Data to examine:
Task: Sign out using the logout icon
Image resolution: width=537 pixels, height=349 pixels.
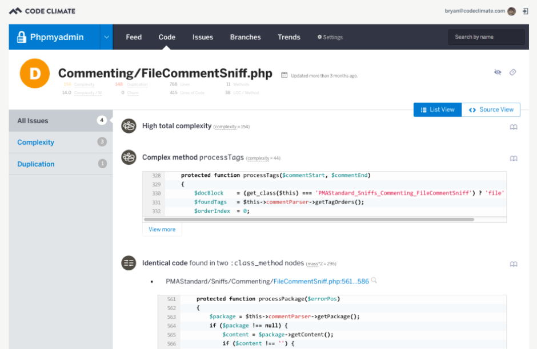Action: pos(524,10)
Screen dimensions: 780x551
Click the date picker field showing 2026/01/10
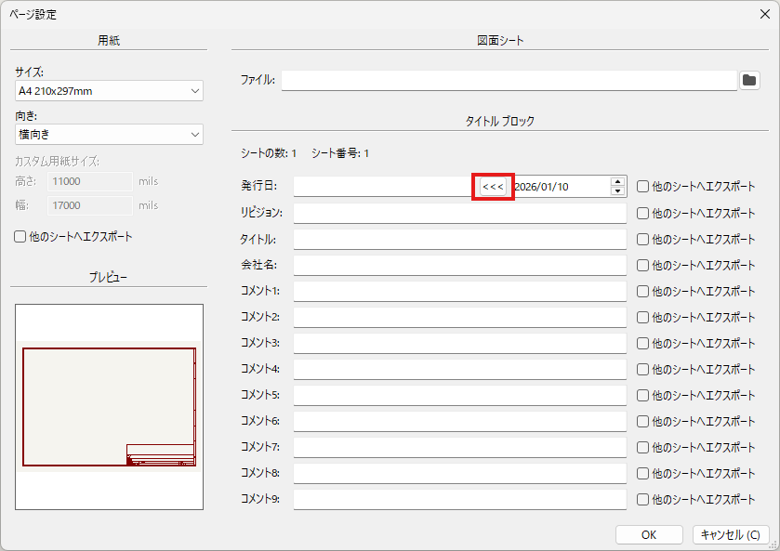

Exercise aim: Without the pictures, give all the records above again exactly.

Finished task:
Task: Sign out using the logout icon
Image resolution: width=537 pixels, height=349 pixels.
Action: pos(524,10)
Screen dimensions: 780x551
Click the date picker field showing 2026/01/10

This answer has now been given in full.